In vielen Ländern südlich der Sahara und in Südasien ist absolute Armut weit verbreitet, während in Europa und Nordamerika vor allem relative Armut die soziale Ungleichheit prägt.
Wie wirkt Armut auf die Gesellschaft?
1. Psychische Gesundheit und Armut
Armut und psychische Erkrankungen stehen in einem engen Zusammenhang. Menschen, die in finanzieller Unsicherheit leben, leiden häufiger unter:
- Depressionen und Angststörungen
- Chronischem Stress und erhöhtem Cortisolspiegel
- Mangelernährung, die sowohl körperliche als auch geistige Gesundheit beeinträchtigt
Eine britische Studie mit über 350.000 Teilnehmern zeigt, dass bestimmte psychische Erkrankungen wie Schizophrenie und ADHS direkt mit Armut korrelieren.
2. Bildung und Armut
Kinder aus armutsgefährdeten Haushalten haben oft schlechtere Bildungschancen. Gründe dafür sind:
- Fehlende finanzielle Mittel für Nachhilfe oder Schulmaterialien
- Frühzeitiger Schulabbruch zur finanziellen Unterstützung der Familie
- Fehlende kulturelle und soziale Teilhabe
Stigmatisierung von Armut: Ein gesellschaftliches Problem
Armut ist nicht nur eine finanzielle Herausforderung, sondern auch eine gesellschaftliche. Menschen, die von Armut betroffen sind, sehen sich häufig mit Vorurteilen und Stigmatisierung konfrontiert:
- „Arme Menschen sind selbst schuld“: Ein hartnäckiges Vorurteil, das wissenschaftlich längst widerlegt ist.

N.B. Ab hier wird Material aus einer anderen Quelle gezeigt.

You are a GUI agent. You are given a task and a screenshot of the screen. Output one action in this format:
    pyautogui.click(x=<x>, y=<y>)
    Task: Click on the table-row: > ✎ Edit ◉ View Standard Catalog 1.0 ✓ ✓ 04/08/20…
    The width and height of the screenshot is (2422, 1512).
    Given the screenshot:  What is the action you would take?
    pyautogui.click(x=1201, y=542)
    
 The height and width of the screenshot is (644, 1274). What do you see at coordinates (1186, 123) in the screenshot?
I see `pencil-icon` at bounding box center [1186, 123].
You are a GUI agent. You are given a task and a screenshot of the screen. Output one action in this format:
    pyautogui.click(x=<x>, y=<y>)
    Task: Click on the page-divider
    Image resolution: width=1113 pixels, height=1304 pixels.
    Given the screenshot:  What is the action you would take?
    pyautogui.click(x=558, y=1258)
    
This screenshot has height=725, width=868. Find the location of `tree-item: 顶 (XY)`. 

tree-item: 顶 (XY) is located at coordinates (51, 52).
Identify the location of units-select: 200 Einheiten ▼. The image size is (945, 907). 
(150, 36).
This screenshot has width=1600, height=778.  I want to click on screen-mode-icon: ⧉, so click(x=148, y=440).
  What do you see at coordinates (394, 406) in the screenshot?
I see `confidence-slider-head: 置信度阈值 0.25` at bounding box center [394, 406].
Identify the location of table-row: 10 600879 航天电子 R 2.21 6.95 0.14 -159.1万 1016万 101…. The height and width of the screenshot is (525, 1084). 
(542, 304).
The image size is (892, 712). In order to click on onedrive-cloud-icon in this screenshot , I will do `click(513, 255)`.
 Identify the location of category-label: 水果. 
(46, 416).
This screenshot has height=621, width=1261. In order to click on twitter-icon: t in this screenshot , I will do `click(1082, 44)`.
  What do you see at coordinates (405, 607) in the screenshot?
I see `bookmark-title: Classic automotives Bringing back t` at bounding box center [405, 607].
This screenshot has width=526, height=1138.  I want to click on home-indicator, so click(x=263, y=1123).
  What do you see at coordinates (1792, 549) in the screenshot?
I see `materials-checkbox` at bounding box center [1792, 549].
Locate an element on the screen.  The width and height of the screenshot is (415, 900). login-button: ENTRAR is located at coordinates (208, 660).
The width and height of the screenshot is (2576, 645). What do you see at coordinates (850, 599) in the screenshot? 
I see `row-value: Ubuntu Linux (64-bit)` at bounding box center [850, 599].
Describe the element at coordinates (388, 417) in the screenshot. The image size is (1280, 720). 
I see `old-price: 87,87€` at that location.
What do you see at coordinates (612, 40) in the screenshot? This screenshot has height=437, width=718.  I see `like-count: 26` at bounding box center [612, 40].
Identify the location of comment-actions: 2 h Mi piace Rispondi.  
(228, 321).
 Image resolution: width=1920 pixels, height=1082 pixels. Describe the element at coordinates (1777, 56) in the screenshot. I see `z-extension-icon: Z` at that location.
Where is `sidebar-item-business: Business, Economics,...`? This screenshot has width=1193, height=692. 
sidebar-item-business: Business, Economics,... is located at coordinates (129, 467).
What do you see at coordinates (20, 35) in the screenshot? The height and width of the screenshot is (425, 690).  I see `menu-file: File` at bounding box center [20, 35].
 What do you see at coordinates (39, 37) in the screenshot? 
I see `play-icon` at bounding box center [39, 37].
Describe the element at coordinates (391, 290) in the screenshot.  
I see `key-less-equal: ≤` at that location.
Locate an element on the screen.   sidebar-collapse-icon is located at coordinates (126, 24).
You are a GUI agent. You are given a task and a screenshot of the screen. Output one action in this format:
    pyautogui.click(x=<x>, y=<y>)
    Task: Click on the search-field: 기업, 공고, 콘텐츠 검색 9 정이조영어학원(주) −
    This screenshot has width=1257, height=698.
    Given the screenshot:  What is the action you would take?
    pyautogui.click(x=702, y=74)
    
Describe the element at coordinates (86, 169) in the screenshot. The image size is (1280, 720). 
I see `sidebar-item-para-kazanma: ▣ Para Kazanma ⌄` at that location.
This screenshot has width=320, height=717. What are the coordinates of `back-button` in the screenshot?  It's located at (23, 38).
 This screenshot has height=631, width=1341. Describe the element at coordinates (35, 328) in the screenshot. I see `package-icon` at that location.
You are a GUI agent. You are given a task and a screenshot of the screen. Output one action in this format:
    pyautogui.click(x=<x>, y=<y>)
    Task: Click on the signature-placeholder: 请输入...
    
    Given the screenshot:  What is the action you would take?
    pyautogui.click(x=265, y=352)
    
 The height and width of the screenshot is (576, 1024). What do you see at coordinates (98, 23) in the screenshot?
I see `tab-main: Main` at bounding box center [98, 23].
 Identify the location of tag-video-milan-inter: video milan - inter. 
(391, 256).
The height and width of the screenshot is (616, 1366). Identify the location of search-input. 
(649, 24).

- Scham und soziale Isolation: Viele Menschen vermeiden es, finanzielle Unterstützung in Anspruch zu nehmen, aus Angst vor gesellschaftlicher Ausgrenzung.
Selbst im Gesundheitswesen zeigt sich dieses Stigma: Studien belegen, dass ärmere Menschen oft schlechter versorgt werden und weniger Zugang zu Therapien haben.
Wie lässt sich Armut bekämpfen?
Armut ist ein vielschichtiges Problem, das auf unterschiedlichen Ebenen angegangen werden muss:
- Bessere Bildungszugänge schaffen: Frühkindliche Förderung und Chancengleichheit in Schulen sind entscheidend.
- Erwerbschancen verbessern: Flexible Arbeitsmodelle, faire Löhne und Maßnahmen zur Integration in den Arbeitsmarkt.
- Soziale Sicherheit stärken: Bedarfsorientierte soziale Unterstützungsprogramme.
- Psychische Gesundheit fördern: Kostenloser Zugang zu Therapien und psychologischen Angeboten für Betroffene.
Fazit: Armut betrifft uns alle
Armut ist nicht nur ein individuelles Problem, sondern eine gesellschaftliche Herausforderung. Sie beeinflusst Gesundheit, Bildung, soziale Teilhabe und den sozialen Frieden. Deutschland steht mit 12 % relativer Armut im OECD-Vergleich zwar im Mittelfeld, doch jedes betroffene Kind, jeder isolierte Senior und jeder überforderte Alleinerziehende ist ein dringender Handlungsaufruf.
Ein gemeinsames Ziel muss es sein, Armut nicht nur zu lindern, sondern ihre Ursachen nachhaltig zu bekämpfen – durch Bildung, soziale Sicherheit und einen respektvollen Umgang miteinander.